Montclair State University epidemiologist Stephanie Silvera says outdoor and online services are the best way to respect the coronavirus and practice one’s faith.
“I know that in some of the reform communities, for example, they’re broadcasting their services via Zoom, which is another option. I know that’s more challenging for our conservative and orthodox community members, so in those cases if there’s a way to have an outdoor celebration, our outdoor services,” Silvera said.
Rabbi Dan Selsberg of Temple Sholom in Bridgewater says the loss of 11 people in his community has put a great weight on his shoulders, so holiday services will be online and outdoors with face coverings and social distancing.
“We have to respect where people are at. It’s important to take precautions,” Selsberg said. “Judaism, of necessity, has been built for hard times. And for better or worse, we’ve been through worse than this, so it’s designed to help carry us through periods when life isn’t ideal.”
COVID-19 realities have made Selsberg philosophical.

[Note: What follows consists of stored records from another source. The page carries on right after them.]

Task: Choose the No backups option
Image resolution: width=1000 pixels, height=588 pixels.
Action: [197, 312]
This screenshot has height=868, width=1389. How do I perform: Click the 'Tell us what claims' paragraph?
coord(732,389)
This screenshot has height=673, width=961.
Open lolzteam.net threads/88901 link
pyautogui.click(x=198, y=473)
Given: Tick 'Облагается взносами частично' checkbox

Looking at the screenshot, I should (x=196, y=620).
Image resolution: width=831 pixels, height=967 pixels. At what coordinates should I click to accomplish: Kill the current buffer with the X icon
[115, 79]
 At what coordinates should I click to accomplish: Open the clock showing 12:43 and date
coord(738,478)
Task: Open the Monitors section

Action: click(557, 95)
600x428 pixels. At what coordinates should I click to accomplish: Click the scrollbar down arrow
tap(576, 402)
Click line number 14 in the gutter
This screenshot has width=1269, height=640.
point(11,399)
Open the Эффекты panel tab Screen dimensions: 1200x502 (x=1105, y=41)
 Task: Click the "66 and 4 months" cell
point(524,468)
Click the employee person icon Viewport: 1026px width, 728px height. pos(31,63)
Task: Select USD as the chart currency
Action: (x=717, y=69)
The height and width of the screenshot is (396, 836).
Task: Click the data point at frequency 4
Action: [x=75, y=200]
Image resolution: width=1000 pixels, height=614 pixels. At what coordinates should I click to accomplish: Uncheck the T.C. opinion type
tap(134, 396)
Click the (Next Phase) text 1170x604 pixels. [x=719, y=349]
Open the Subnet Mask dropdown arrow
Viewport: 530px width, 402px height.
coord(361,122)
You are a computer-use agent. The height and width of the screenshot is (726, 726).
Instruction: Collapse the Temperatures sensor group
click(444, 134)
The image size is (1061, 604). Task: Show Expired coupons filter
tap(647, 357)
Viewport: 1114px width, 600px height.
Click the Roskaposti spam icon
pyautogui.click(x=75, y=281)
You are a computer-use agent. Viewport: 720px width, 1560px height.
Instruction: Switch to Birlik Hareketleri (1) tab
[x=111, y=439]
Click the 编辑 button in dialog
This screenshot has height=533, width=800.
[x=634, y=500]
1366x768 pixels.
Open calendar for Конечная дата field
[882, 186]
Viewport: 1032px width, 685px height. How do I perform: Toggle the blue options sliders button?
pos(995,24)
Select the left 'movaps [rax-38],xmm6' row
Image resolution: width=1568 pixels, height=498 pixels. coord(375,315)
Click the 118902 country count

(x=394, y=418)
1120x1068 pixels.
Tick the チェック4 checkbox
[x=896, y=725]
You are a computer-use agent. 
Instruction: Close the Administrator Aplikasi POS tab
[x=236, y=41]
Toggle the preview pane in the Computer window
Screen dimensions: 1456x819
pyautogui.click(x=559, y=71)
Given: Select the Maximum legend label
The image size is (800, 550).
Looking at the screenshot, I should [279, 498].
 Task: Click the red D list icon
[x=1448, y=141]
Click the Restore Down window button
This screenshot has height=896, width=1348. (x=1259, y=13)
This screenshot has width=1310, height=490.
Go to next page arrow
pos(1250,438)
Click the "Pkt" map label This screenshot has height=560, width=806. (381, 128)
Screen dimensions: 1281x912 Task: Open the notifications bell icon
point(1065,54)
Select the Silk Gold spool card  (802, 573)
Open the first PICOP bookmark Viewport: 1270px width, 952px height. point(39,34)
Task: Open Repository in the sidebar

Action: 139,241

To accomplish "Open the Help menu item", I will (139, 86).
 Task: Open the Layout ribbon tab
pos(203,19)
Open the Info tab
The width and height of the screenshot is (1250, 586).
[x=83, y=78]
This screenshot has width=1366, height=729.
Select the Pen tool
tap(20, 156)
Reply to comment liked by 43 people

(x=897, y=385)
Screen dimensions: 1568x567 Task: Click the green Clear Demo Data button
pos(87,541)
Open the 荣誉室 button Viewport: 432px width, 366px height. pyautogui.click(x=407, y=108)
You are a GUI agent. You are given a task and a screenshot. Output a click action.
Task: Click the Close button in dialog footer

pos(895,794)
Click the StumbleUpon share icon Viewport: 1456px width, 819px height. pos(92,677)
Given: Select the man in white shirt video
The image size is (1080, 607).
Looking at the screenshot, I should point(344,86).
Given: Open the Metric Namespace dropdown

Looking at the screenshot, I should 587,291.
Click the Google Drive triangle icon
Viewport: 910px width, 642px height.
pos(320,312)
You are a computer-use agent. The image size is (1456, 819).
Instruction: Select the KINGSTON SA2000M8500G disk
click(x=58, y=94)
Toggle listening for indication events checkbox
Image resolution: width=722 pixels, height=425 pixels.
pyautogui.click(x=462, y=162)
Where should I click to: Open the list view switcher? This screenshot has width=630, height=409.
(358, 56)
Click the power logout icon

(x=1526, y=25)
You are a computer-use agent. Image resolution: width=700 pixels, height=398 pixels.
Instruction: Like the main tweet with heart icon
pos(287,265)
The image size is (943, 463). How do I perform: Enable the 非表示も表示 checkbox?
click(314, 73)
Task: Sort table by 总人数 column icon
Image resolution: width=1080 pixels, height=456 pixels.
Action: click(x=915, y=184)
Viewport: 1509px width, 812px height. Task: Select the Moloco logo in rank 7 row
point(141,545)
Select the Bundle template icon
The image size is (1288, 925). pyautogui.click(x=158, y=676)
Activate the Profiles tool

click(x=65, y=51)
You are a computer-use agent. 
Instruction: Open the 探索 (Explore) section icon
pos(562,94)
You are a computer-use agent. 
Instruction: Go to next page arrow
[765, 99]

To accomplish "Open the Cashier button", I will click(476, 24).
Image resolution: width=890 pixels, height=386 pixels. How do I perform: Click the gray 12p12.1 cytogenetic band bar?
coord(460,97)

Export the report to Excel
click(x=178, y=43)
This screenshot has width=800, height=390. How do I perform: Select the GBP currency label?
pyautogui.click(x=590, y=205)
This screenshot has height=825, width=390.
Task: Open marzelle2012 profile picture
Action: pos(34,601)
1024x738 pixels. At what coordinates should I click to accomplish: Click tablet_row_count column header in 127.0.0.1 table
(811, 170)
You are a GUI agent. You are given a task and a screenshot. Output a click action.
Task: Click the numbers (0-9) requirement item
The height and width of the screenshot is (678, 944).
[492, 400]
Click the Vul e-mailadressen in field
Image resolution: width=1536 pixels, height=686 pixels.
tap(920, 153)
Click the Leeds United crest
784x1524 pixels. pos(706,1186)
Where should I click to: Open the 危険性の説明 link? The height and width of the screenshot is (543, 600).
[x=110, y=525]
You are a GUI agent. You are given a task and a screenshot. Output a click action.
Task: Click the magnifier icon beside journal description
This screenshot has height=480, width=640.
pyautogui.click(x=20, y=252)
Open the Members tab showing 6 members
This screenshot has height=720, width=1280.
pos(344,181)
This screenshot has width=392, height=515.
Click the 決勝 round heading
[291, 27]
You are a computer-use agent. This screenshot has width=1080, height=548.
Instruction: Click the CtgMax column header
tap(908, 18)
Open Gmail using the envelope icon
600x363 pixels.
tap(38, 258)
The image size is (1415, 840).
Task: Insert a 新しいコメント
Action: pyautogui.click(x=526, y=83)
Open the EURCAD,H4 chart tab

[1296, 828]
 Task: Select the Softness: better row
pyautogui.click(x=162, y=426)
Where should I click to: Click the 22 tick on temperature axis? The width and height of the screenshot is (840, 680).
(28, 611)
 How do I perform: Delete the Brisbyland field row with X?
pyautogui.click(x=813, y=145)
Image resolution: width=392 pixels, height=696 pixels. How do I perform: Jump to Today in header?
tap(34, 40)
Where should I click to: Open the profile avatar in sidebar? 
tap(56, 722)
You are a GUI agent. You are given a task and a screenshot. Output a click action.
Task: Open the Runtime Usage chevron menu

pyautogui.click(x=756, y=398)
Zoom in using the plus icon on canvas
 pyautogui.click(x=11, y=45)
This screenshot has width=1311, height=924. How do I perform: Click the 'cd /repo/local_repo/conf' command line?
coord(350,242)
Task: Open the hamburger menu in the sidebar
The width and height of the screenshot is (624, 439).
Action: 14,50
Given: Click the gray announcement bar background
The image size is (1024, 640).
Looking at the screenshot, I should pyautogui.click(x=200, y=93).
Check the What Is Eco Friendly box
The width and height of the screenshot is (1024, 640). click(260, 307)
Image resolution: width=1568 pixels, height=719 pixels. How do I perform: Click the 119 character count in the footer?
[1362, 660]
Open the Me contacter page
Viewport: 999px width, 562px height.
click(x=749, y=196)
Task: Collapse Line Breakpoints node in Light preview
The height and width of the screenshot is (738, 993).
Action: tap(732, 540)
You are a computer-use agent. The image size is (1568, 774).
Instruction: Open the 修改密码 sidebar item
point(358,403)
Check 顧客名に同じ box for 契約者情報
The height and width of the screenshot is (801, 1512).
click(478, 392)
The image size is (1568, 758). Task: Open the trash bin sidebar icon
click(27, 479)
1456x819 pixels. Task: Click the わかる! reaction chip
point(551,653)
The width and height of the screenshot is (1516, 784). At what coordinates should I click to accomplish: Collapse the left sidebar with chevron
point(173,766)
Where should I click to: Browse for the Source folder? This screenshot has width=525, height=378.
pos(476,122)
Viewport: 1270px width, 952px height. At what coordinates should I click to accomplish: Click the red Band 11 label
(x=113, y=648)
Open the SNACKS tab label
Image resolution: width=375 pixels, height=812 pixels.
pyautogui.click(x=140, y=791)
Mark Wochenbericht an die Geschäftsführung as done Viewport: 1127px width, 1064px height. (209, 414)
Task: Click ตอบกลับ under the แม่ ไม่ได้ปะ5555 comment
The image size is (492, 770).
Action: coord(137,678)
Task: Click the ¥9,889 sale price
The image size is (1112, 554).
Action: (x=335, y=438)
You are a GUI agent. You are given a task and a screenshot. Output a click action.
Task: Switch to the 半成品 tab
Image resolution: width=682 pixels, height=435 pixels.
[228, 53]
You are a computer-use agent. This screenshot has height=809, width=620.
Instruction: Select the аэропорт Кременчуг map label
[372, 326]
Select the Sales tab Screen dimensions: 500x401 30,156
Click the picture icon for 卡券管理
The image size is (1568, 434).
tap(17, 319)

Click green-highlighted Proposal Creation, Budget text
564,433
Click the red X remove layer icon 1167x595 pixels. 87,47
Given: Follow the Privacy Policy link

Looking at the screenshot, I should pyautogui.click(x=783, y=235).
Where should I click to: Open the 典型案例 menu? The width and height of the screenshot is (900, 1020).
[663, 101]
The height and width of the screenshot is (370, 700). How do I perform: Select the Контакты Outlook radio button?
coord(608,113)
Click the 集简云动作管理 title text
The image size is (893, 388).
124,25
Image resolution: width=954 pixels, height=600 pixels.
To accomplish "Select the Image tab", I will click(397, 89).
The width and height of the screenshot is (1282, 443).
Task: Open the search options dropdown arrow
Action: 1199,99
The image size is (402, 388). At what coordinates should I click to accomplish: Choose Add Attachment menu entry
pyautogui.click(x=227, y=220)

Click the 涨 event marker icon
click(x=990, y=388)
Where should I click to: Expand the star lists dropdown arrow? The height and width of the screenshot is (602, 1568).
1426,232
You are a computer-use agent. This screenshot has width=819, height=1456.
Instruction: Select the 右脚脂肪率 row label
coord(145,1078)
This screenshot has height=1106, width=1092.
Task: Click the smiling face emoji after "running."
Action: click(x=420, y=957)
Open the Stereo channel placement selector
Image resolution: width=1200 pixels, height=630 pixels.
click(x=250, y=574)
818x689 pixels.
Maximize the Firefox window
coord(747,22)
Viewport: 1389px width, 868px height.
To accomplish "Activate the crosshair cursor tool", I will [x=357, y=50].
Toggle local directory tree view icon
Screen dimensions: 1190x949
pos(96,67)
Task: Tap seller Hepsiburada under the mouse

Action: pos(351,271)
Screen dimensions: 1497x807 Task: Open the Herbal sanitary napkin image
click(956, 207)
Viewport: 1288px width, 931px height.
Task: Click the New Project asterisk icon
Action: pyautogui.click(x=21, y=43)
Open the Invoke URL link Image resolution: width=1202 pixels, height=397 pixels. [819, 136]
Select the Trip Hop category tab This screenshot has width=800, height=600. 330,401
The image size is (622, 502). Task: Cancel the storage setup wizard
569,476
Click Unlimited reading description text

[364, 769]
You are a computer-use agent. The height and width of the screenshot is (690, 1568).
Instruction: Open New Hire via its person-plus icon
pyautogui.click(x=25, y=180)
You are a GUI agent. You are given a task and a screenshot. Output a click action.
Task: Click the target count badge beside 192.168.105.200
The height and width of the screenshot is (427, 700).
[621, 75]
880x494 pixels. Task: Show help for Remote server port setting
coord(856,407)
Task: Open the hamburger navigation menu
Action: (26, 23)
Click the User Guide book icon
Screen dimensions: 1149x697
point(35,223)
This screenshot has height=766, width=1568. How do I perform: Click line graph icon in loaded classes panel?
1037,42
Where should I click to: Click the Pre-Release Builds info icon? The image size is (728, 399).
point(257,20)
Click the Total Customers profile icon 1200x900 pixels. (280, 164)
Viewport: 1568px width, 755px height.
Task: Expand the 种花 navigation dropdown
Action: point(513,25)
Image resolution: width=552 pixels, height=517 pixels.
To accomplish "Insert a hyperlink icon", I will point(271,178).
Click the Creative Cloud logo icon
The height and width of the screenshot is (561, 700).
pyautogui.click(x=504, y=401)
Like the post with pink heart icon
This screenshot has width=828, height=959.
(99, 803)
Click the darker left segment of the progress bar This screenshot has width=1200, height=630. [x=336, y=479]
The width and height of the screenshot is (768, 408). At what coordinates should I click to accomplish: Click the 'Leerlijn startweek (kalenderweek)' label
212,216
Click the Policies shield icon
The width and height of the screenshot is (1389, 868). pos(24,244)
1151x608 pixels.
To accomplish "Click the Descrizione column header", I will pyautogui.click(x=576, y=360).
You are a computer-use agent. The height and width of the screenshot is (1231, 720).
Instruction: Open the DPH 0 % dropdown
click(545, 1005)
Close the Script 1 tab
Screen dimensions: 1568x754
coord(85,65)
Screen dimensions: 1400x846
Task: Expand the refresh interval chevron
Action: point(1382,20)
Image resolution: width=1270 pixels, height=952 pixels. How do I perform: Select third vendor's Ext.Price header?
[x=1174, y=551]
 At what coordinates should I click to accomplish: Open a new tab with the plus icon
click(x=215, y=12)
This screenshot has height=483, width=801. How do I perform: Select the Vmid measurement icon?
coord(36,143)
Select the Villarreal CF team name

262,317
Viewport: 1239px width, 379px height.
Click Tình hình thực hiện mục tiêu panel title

“Jews have been gathering at these holy days for thousands of years, literally since the dawn of civilization. I’ve had moments of fear that will this practice of thousands of years end on my watch?” he said. “God willing, we’re resilient enough that we will get through this hard time and we can make it to a period where we can flourish again and we can reinvent ourselves for whatever the world looks like post-pandemic.”